The train wreck is beyond spectacular. It makes the train crash in “The Fugitive” look like the derailings you caused on your model train tracks in the basement. In fact, it may have been too much of a crash. I had a little trouble believing any of these kids could’ve survived the thing. But, this loud and calamitous crash only cushion’s the blow of the events that are about to unfold. Abrams is good at only hinting at what’s in store for this town. Like Spielberg’s “Jaws”, we don’t get to see any of what escapes from the wreckage until well into the movie, but we do get what seems to be a crazy old man with oblique warnings of what has befallen this town.
Abrams embraces Spielberg’s fascination with the military and government conspiracy as the abrasive Helec (Noah Emmerich, “Pride and Glory”) commands the troops that descend upon the small Ohio town to clean up the wreckage. Helec is very interested to know what the kids might’ve filmed at the crash and actively pursues their identities. Concerned about danger to his citizens, Jack tries to get some answers from Helec, but is stonewalled. This cleverly brings Jack and Joe onto the same trajectory at the center of the strange events that begin to occur all over town.
I wouldn’t begin to suggest what is really going on in this movie, as discovering that is much of its appeal. It’s so rare in today’s hard sell movie market to go into a movie and not know all the major plot points ahead of time. Abrams managed this with a mysterious marketing campaign. The fact that there are no major stars in the picture is also a throwback to 70s filmmaking. Stars have always held box office power, but there was a time when a film could pull off ticket sales without them. They were called sleepers. All of the kids, except for Elle Fanning, are first time movie stars. Fanning has yet to prove herself in summer blockbuster fare. Even the adult actors are marginal stars, Chandler holds the most weight coming off the critically lauded, yet low rated television show “Friday Night Lights”.

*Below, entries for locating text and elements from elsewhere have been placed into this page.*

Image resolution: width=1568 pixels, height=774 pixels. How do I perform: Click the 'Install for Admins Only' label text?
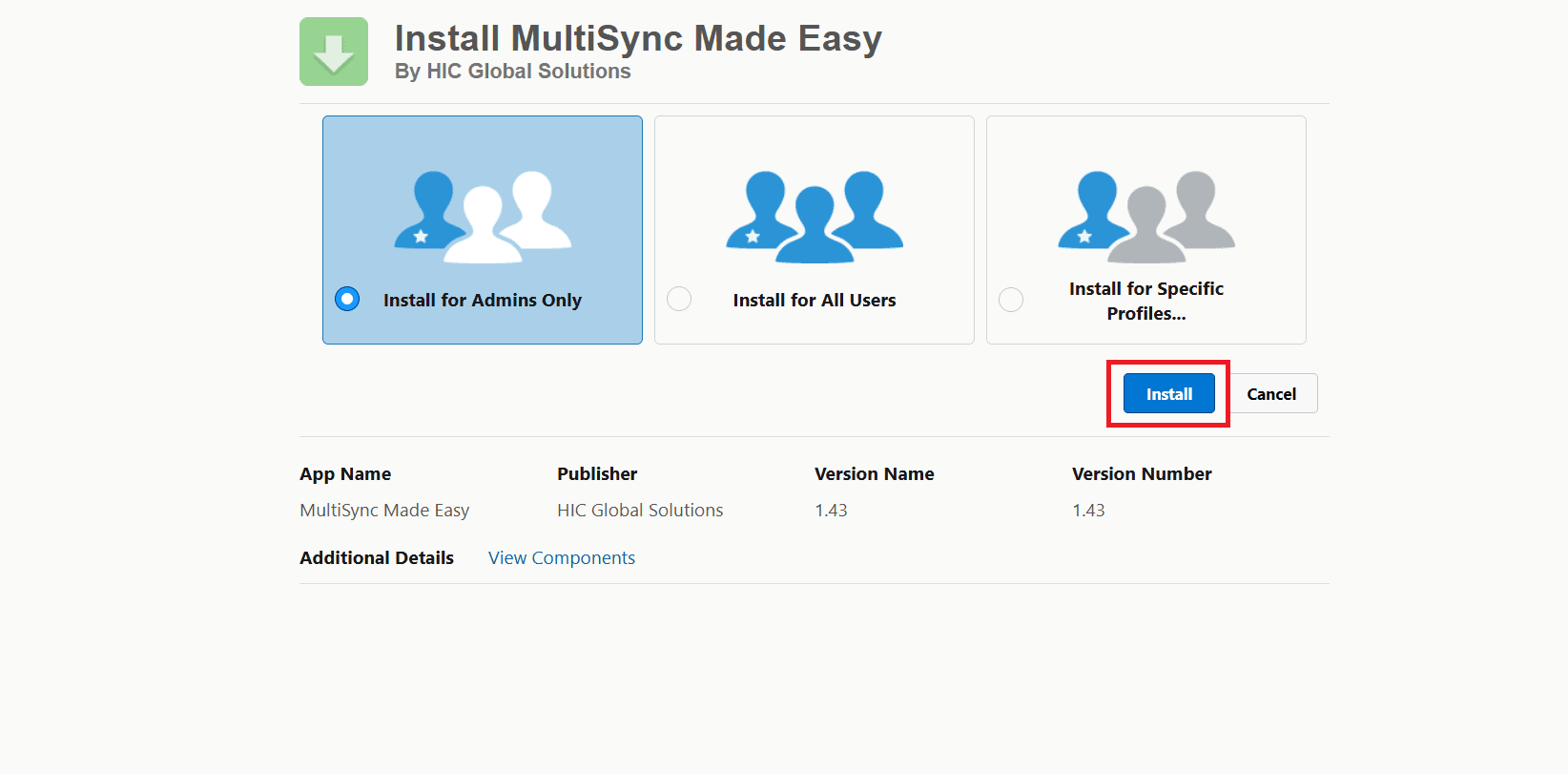[x=482, y=301]
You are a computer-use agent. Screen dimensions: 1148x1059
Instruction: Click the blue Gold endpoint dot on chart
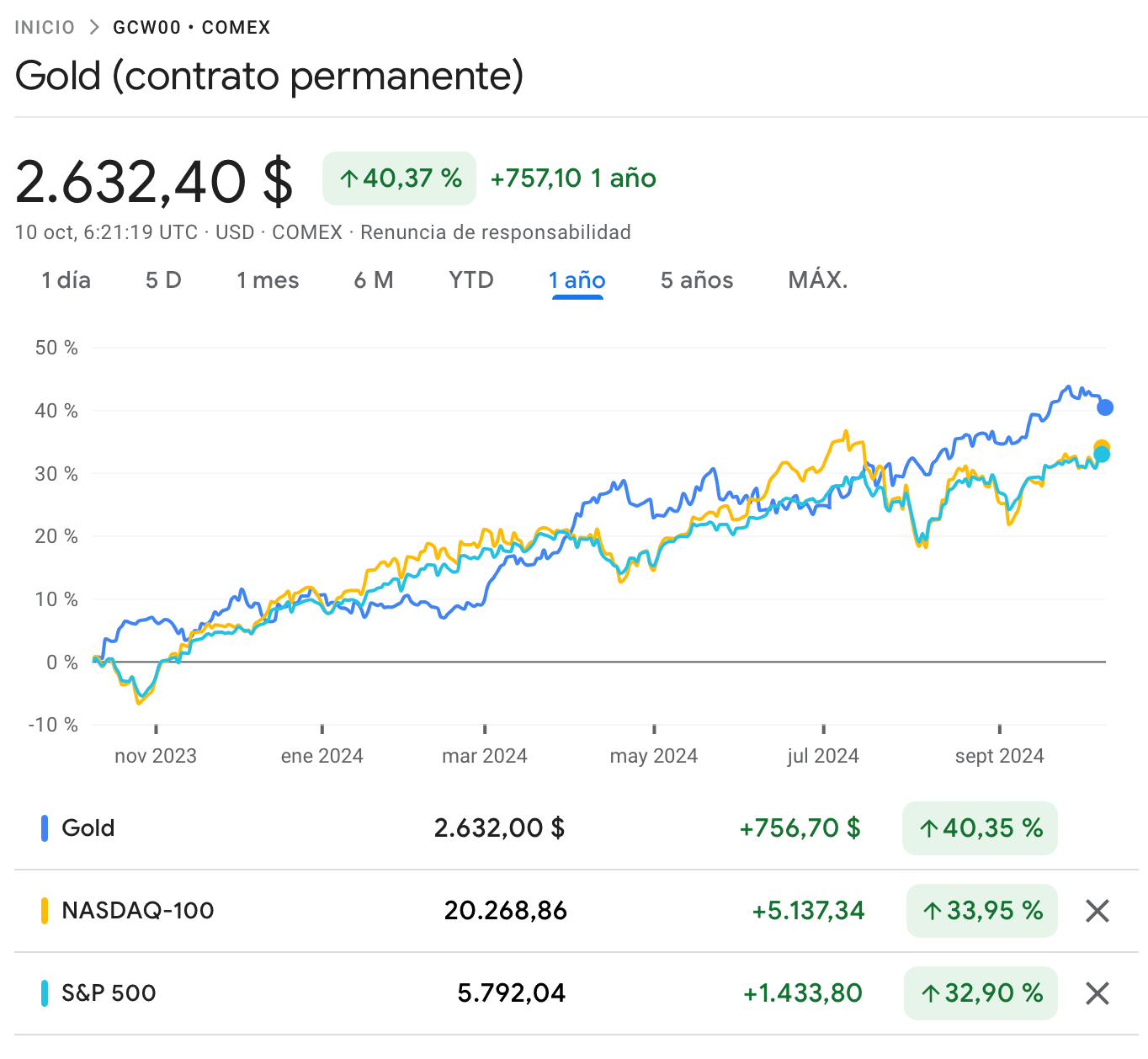[1105, 407]
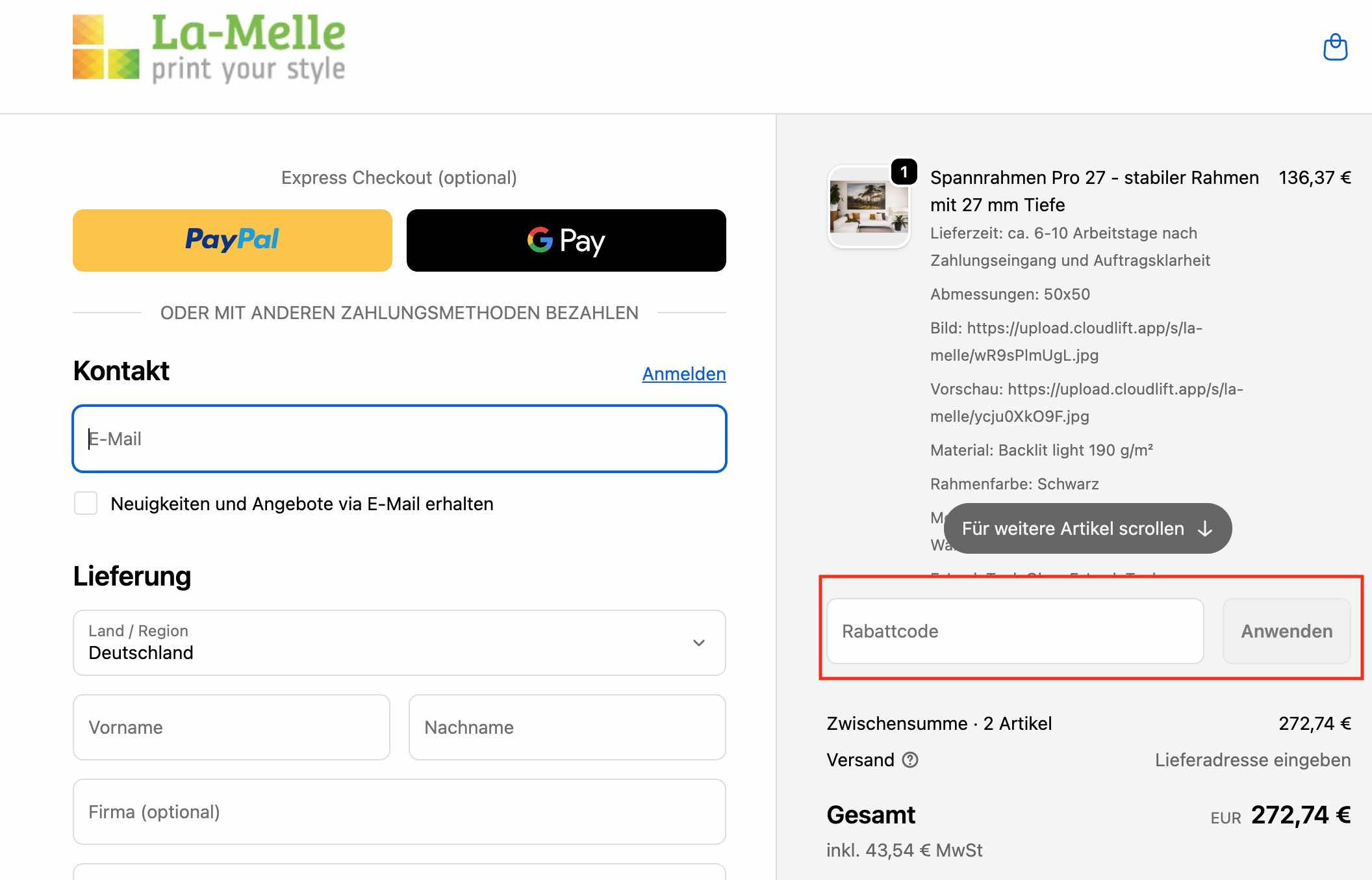Viewport: 1372px width, 880px height.
Task: Select the Nachname input field
Action: point(567,727)

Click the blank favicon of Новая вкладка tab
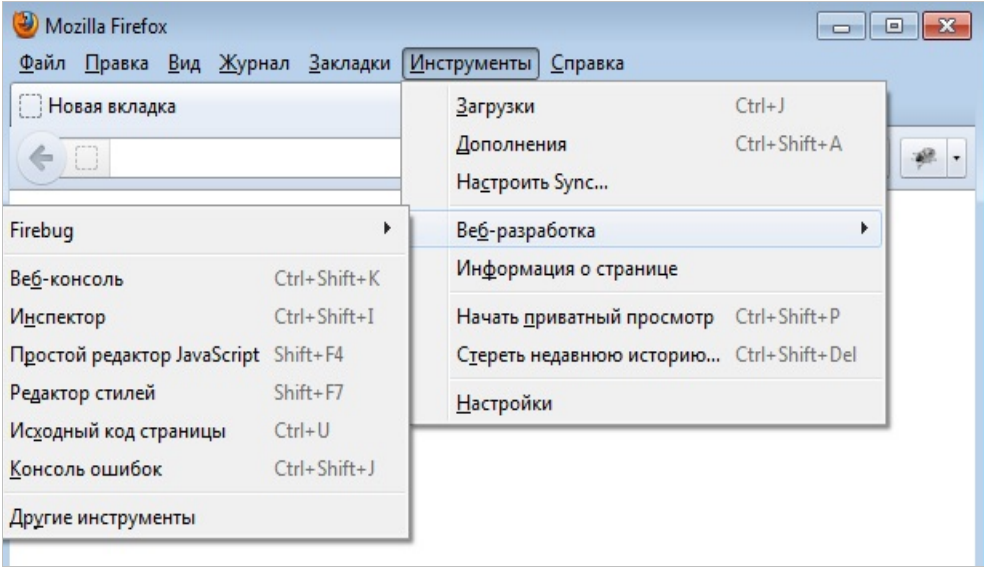(x=31, y=107)
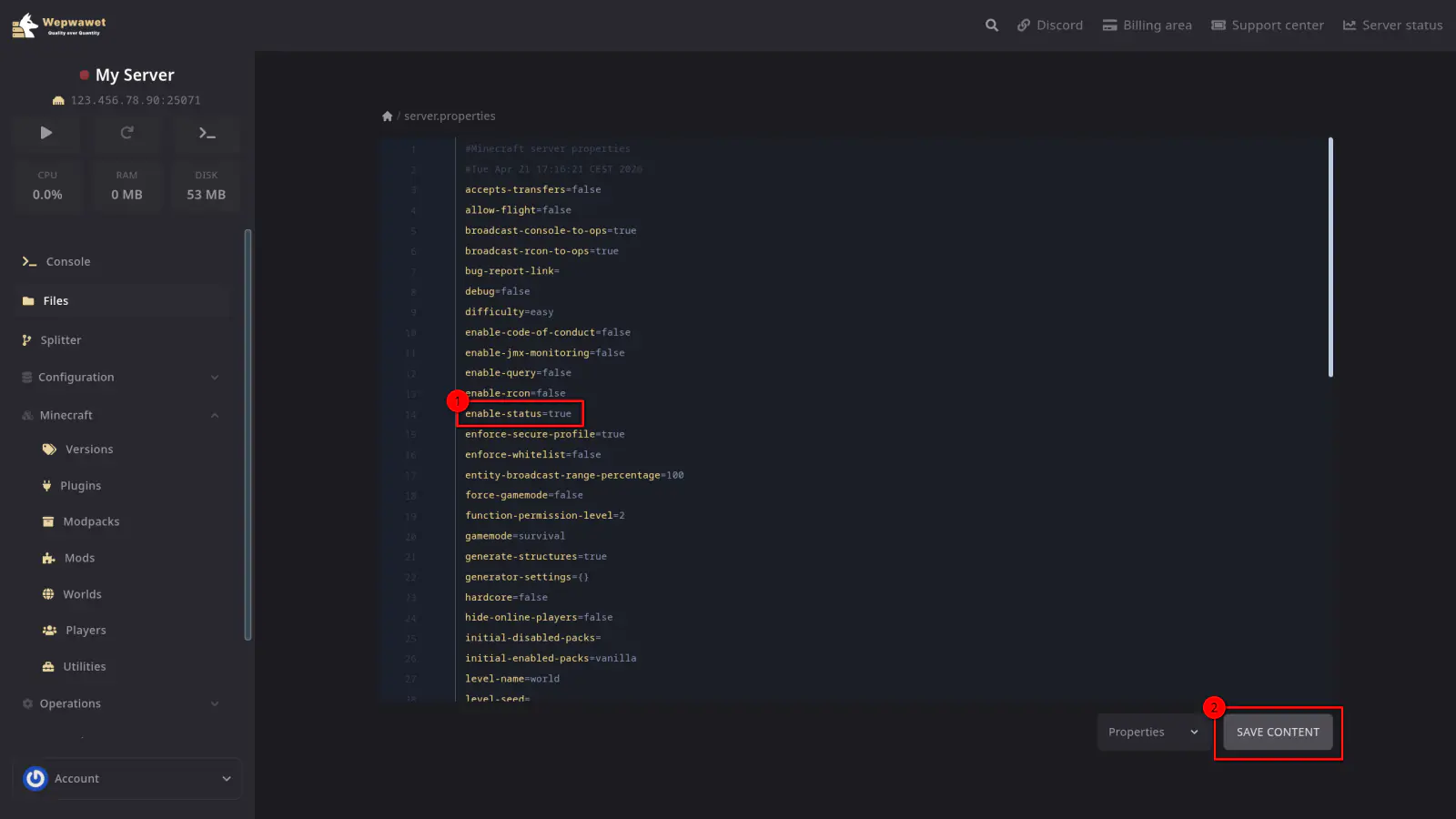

The greatest success of this movie isn’t it’s mystery or the special effects, or even the science fiction allegory of how it connects the beginning of the atomic age with the fears of the 80s nuclear age. I loved the woman in the town meeting who was convinced that this was a sign that the Russians were invading. No, Abrams’ greatest achievement here is how he so accurately resurrects what it was like to see a movie in the late seventies and early eighties, simply by making one as if it was that time period. Perhaps this element is not as important to some viewers as it is to me, but it reminds us of how much our technology has changed the way movies are made today. And, it shows that we can use today’s technology to make movies the way we used to, when it all seemed so much more magical.